BEGIN

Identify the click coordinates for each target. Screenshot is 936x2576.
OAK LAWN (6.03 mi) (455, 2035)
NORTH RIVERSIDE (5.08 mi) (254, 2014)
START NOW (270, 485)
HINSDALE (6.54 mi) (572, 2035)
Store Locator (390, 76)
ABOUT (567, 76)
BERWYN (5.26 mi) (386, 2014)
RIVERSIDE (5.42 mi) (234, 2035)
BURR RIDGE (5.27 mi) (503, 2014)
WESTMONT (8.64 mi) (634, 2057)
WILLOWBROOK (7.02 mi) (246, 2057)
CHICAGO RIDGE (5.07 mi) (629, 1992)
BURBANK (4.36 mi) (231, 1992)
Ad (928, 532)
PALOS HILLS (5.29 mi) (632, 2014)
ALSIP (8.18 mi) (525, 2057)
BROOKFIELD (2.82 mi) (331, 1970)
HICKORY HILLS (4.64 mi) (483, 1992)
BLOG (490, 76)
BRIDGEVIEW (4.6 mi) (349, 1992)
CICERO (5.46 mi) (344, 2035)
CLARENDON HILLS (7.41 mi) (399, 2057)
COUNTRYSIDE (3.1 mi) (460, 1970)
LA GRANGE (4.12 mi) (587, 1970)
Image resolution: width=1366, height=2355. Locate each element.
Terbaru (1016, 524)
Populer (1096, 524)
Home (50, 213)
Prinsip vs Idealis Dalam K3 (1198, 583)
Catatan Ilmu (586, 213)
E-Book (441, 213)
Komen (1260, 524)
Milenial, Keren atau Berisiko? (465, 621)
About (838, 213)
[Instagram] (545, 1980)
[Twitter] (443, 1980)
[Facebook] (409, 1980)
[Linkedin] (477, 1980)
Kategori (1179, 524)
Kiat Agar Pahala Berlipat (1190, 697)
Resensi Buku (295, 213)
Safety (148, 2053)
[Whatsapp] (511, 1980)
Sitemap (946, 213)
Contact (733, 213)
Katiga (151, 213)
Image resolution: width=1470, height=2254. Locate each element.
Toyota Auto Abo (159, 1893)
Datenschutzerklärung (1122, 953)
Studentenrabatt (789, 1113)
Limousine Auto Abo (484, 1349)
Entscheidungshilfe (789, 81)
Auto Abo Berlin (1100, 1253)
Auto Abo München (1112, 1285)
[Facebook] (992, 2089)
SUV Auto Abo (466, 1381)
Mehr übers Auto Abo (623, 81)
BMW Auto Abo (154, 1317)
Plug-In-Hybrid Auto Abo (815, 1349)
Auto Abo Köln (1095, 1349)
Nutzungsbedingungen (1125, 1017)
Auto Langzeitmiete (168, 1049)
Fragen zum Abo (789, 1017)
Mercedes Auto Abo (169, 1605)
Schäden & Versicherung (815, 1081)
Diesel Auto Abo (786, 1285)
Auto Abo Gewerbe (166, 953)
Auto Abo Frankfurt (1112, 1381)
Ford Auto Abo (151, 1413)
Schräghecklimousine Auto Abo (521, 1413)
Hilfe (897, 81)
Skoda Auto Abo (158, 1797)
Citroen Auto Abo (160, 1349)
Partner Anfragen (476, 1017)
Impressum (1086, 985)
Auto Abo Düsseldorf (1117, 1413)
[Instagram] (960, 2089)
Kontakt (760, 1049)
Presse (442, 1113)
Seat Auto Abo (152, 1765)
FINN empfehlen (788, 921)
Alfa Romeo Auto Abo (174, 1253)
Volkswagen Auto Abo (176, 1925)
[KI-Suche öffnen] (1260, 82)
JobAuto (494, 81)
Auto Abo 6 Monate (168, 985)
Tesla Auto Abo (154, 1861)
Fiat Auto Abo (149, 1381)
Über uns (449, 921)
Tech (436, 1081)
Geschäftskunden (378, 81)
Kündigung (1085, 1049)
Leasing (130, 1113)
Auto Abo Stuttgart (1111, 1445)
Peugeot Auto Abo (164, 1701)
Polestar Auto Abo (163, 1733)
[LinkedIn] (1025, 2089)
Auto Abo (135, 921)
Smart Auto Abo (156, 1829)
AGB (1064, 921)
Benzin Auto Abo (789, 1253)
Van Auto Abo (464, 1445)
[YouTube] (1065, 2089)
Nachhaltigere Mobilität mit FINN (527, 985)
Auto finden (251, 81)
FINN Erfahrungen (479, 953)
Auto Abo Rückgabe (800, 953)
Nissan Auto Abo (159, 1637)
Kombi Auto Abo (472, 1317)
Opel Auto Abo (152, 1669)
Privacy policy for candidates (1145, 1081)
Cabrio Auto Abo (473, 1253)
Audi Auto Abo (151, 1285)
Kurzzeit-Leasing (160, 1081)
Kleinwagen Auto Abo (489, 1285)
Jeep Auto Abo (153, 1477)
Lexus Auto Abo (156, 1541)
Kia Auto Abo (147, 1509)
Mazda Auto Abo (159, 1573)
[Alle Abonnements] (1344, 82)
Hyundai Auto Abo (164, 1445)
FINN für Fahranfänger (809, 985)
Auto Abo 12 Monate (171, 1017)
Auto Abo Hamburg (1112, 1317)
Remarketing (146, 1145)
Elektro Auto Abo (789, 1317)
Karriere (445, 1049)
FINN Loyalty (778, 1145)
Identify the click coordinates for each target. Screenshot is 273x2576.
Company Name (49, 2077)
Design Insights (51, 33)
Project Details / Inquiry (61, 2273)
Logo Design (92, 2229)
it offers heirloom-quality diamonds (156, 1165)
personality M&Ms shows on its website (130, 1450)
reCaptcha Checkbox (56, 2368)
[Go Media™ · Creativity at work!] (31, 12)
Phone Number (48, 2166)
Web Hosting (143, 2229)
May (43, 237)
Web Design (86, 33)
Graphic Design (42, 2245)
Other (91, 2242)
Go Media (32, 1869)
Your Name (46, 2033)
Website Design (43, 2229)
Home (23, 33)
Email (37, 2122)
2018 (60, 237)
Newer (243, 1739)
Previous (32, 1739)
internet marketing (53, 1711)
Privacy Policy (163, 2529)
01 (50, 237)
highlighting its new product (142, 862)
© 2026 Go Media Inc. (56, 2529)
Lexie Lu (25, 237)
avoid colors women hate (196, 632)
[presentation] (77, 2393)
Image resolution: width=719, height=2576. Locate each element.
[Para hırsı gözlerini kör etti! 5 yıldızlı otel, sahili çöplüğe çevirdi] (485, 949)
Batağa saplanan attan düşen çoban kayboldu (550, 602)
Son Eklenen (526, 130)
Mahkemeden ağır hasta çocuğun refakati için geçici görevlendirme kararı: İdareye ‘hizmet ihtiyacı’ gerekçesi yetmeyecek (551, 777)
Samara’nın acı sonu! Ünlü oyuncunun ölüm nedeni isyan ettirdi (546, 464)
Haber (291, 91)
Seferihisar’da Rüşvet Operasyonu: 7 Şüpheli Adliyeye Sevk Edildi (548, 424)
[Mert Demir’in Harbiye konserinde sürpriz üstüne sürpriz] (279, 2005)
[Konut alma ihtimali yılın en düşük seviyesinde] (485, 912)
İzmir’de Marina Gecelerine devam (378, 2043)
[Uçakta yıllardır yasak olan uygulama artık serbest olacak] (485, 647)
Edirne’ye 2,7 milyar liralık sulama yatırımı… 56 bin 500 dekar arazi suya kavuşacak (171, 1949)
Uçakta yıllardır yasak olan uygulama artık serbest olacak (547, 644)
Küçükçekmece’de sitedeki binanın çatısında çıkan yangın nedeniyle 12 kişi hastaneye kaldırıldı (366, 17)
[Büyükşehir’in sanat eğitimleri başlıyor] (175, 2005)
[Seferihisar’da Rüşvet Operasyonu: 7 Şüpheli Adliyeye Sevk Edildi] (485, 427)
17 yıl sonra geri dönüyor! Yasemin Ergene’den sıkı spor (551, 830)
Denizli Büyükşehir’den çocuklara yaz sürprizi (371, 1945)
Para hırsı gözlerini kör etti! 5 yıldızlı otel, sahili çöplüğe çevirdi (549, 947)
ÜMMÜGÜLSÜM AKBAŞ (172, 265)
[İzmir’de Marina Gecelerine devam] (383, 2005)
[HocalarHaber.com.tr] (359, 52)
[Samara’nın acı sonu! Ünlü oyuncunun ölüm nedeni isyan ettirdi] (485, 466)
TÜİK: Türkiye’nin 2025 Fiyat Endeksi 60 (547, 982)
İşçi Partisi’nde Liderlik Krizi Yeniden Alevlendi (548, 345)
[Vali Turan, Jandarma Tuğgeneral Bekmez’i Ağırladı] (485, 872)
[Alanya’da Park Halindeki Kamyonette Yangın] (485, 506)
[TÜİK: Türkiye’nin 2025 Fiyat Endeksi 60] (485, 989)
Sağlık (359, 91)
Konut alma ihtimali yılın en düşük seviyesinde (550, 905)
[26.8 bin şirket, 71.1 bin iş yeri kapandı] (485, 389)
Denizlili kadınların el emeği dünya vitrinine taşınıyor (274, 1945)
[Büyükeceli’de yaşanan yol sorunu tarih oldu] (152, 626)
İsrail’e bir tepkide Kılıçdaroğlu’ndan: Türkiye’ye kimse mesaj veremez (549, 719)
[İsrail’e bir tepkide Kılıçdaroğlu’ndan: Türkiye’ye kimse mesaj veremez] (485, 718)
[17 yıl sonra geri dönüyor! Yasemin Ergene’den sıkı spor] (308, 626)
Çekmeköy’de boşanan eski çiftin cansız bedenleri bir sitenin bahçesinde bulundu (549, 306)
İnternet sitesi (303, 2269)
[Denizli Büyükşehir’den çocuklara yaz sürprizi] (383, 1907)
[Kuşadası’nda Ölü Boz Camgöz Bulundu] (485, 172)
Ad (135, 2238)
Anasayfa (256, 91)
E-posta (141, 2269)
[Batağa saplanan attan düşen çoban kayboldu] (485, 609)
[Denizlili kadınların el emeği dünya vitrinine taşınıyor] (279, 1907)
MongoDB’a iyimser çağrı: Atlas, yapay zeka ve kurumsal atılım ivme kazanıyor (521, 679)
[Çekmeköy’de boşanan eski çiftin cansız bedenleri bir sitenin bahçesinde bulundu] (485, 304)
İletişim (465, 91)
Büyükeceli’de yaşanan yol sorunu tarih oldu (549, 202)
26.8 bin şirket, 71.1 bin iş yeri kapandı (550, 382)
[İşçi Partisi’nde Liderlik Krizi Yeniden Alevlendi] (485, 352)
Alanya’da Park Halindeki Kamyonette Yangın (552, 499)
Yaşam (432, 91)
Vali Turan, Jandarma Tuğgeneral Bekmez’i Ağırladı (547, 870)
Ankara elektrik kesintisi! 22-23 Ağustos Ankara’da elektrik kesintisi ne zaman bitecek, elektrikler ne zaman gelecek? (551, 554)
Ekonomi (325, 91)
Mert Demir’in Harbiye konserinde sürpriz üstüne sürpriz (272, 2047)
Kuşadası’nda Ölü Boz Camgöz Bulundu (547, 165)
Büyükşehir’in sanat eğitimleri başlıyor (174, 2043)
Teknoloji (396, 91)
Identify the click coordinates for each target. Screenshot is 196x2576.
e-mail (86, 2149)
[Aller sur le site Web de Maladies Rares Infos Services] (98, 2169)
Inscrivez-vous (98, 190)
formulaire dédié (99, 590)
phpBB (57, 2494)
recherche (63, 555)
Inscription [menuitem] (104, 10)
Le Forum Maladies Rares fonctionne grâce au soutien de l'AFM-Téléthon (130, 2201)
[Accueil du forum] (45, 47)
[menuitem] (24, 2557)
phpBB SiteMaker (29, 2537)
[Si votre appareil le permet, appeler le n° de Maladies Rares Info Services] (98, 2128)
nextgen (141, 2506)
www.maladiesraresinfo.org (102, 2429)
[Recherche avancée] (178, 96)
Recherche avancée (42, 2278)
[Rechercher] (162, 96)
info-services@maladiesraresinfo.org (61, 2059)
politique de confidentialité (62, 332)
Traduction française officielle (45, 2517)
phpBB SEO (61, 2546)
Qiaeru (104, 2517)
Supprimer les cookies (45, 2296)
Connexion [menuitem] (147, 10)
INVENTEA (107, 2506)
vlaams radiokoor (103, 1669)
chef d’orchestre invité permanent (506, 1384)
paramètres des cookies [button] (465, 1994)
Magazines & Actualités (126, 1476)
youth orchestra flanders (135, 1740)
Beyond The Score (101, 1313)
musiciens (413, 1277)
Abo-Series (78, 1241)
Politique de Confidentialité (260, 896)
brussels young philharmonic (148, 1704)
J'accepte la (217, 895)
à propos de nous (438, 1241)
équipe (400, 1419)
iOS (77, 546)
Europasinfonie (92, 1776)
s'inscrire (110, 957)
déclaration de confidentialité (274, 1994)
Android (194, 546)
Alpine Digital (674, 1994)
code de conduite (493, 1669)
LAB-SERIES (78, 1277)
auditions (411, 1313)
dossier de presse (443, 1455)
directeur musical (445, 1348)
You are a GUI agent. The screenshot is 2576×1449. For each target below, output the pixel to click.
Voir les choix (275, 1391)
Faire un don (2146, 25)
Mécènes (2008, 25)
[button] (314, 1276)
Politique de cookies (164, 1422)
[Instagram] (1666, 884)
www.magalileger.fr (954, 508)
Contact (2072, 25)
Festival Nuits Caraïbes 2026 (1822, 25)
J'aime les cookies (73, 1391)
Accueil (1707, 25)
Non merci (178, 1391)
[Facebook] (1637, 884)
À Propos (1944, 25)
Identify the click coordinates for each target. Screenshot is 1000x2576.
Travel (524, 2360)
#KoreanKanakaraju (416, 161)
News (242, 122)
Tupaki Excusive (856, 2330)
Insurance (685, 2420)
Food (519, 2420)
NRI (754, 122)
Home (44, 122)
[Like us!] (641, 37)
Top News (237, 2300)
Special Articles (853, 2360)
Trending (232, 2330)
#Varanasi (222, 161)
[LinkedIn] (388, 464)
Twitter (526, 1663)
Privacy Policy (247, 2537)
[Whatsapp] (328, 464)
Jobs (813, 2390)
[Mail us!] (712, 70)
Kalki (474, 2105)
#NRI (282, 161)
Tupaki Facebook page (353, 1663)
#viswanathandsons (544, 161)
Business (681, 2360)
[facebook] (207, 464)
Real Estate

END

### Task prompt
With "Konut" as the string to match, show every line of the entries above that has it.

### Response box
[Konut alma ihtimali yılın en düşük seviyesinde] (485, 912)
Konut alma ihtimali yılın en düşük seviyesinde (550, 905)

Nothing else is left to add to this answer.